Activity => A faithful copy of the entries, without any pictures, is what is needed here.

**********

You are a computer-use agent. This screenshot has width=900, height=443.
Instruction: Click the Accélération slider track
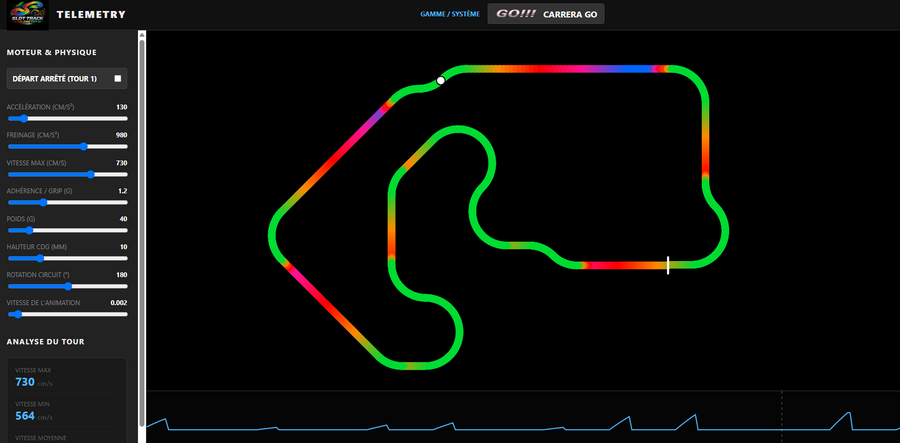tap(68, 119)
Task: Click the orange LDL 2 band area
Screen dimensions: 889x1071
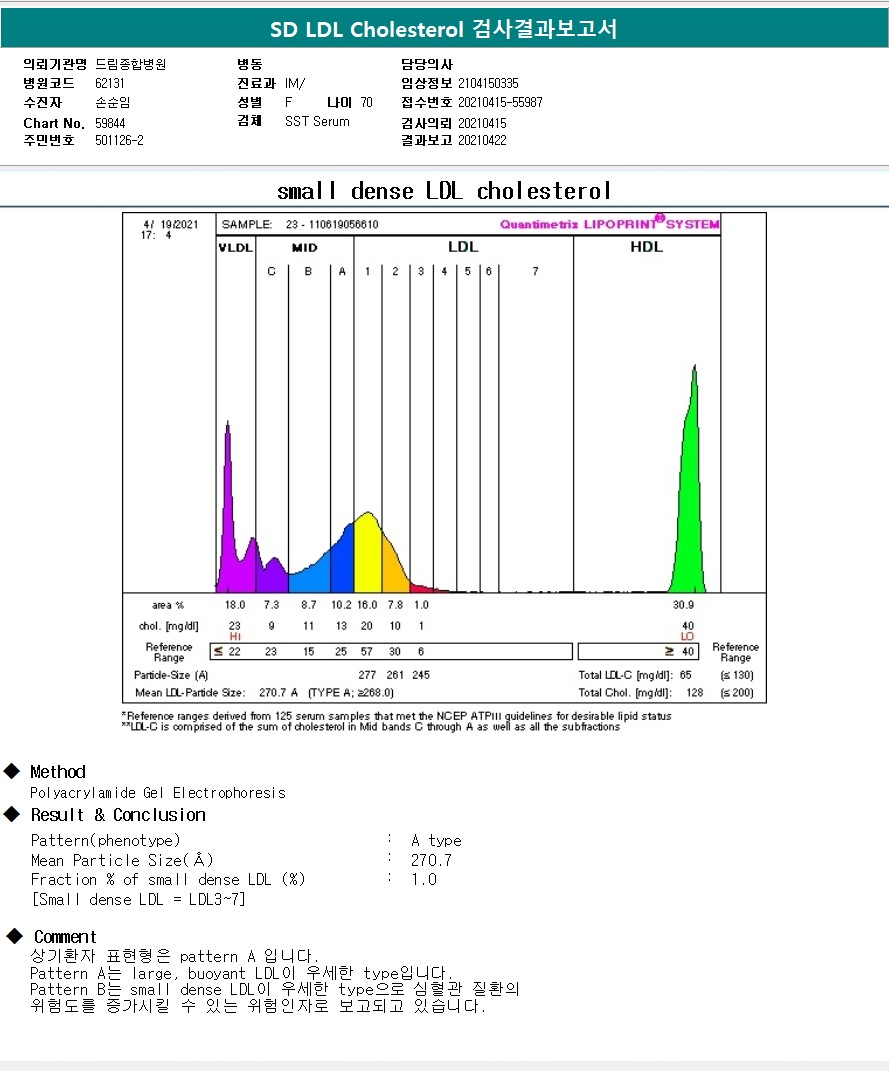Action: click(x=394, y=570)
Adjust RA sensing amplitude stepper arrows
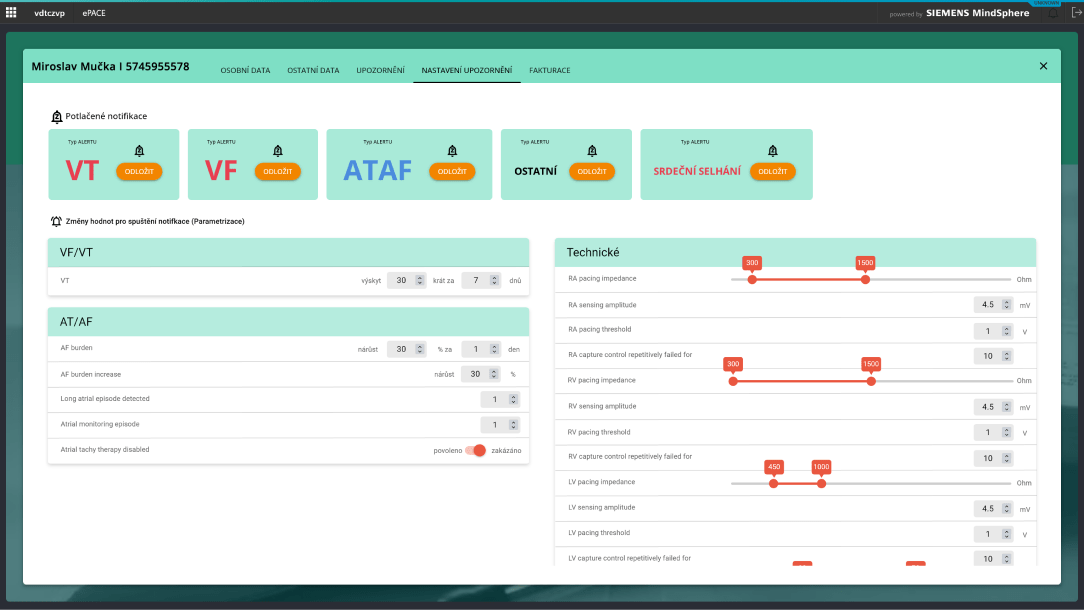This screenshot has width=1084, height=610. coord(1005,305)
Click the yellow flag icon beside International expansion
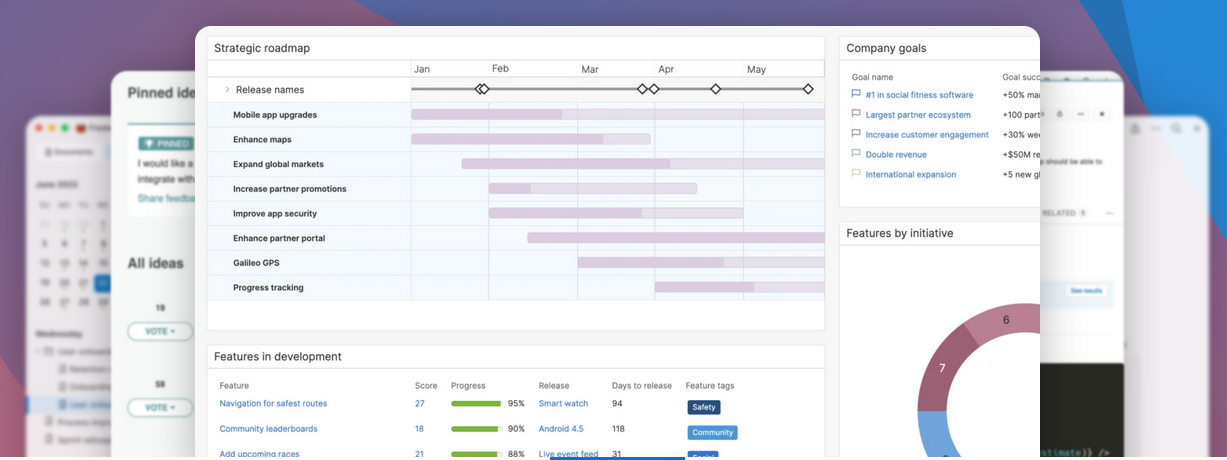Image resolution: width=1227 pixels, height=460 pixels. (856, 174)
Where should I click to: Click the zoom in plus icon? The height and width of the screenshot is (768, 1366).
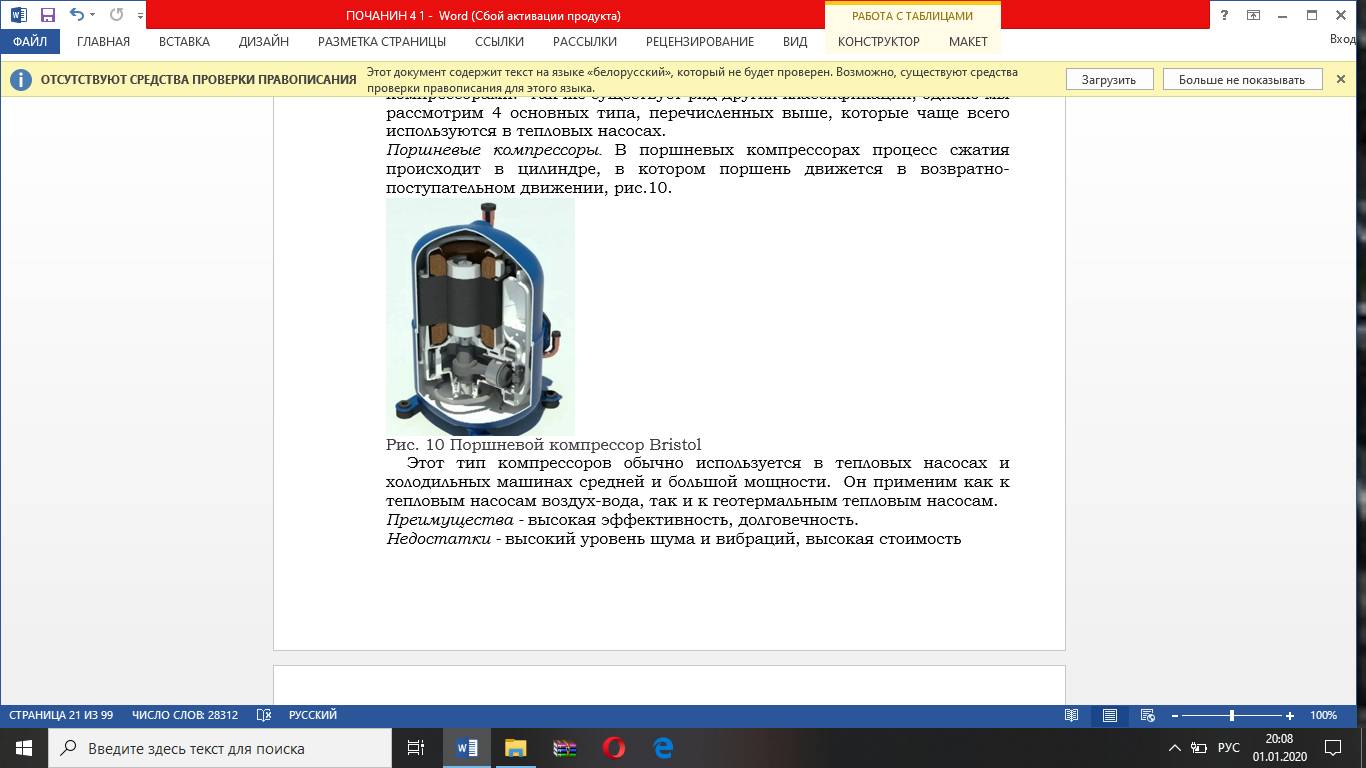tap(1290, 716)
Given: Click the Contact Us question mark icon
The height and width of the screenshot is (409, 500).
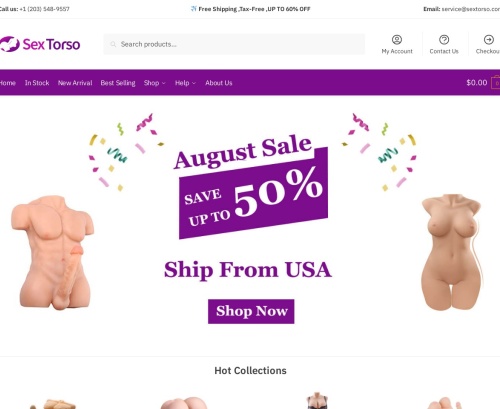Looking at the screenshot, I should 444,40.
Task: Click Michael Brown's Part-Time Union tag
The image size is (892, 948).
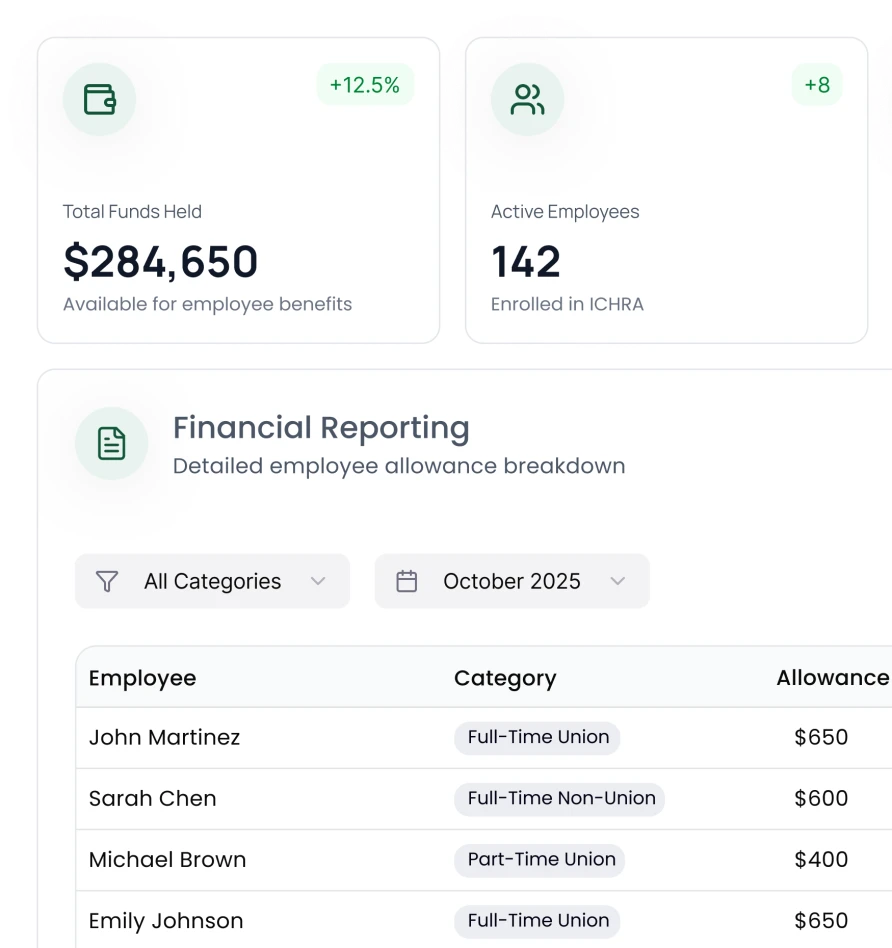Action: [x=541, y=859]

**********

Response for this exercise =>
You are a computer-use agent. This screenshot has width=900, height=443.
Instruction: Click the Accélération slider track
tap(68, 119)
Task: Click the orange LDL 2 band area
Screen dimensions: 889x1071
Action: click(x=394, y=570)
Adjust RA sensing amplitude stepper arrows
This screenshot has width=1084, height=610. coord(1005,305)
Click the yellow flag icon beside International expansion
Image resolution: width=1227 pixels, height=460 pixels. (856, 174)
Where should I click to: Click the zoom in plus icon? The height and width of the screenshot is (768, 1366).
tap(1290, 716)
Given: Click the Contact Us question mark icon
The height and width of the screenshot is (409, 500).
Looking at the screenshot, I should 444,40.
Task: Click Michael Brown's Part-Time Union tag
The image size is (892, 948).
Action: [x=541, y=859]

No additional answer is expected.